The attitude is what will have to change now before any solutions can happen. Politicians will have to establish the attitude of looking at the big picture,(marriage) working with the other side (partner) to relieve tensions and then work on the problems. (house mortgage is defaulting) We will never solve anything with the me, me, me attitude…marriage or politics.
The last couple of days I have watched on the news how “organic” food is being projected by some as being the fix to all of our health problems. Don’t get me wrong, I have nothing against organic food but I think this way of thinking is a little exaggerated.

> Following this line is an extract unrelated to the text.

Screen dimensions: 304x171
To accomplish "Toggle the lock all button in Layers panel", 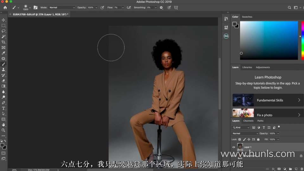I will tap(258, 139).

Fact of the matter is we have the safest food of all time in this country right now, organic or not. We also enjoy the fact we have a very plentiful supply at a very reasonable price when looking at percentage of disposable income we spend on food. I do question whether farmers could keep up with the growing demand for food if we would all convert back to raising food organically as they did almost a century ago. Technological has helped organic farmers increase production over what our grandfathers could raise but it is still very difficult for organic production to keep up with standard production practices today.

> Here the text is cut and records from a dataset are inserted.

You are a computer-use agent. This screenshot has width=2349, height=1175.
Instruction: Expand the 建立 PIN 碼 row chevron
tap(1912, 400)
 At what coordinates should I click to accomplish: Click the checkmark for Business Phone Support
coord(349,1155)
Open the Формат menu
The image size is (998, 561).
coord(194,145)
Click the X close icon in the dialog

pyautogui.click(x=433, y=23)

Will organic food help solve our health problems? I don’t have a scientific answer for that, I don’t think anyone does. I do know some organic foods can be better for us just as I do know some organic foods are not as safe for us to eat because they are not tested or processed in a way to make sure of there safety. Looking at it this way I think we will solve some problems while creating other problems with organics.
I guess I didn’t really give much for guidance but the thing I wanted everyone to come away with here is the fact we have a choice of two plentiful types of food and I am very grateful for that. You should decide yourself when you buy, which safe type of food is the best for you. The markets will then tell us farmers what to produce. The system does work.

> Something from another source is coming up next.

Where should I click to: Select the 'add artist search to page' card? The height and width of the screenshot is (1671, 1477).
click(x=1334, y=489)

I am not a big fan of extended warranties, always turn them down when ask if I would like to purchase them and now I have good reason. Kathy and I traded campers two days before or yearly trip to South Padre. The camper we purchased came with a short term extended warranty as part of the deal from the dealer. (yes I was ask if I wanted to purchase a longer one) After we got to Texas I notice the refrigerator is not working so I make some phone calls and a VERY accommodating dealer (United RV Center in Fort Worth) has a new one and can put it in right away for us. They explained I may have to pay the difference between the complete refrigerator and the cooling unit, which was the problem, as the warranty would not cover a new fridge. I accepted the $200 difference and started the process. The dealer called the warranty company and to make a long story short the warranty company would not pay for a new cooling unit either. They found some oddball reman cooling unit to put in for $400 less than a new one. The part would take three weeks to get, I need it NOW! This leaves me with no other option than to put in the new refrigerator for a difference of now $600 plus $100 deductible. The short term complimentary warranty the dealer gave me did save me a $1000 but I am darn glad I did not purchase the longer version. Bottom line, the law of averages will come out in your favor if you don’t purchase the extended warranty. Even if you need the extended warranty like I did, they will not pay like they should.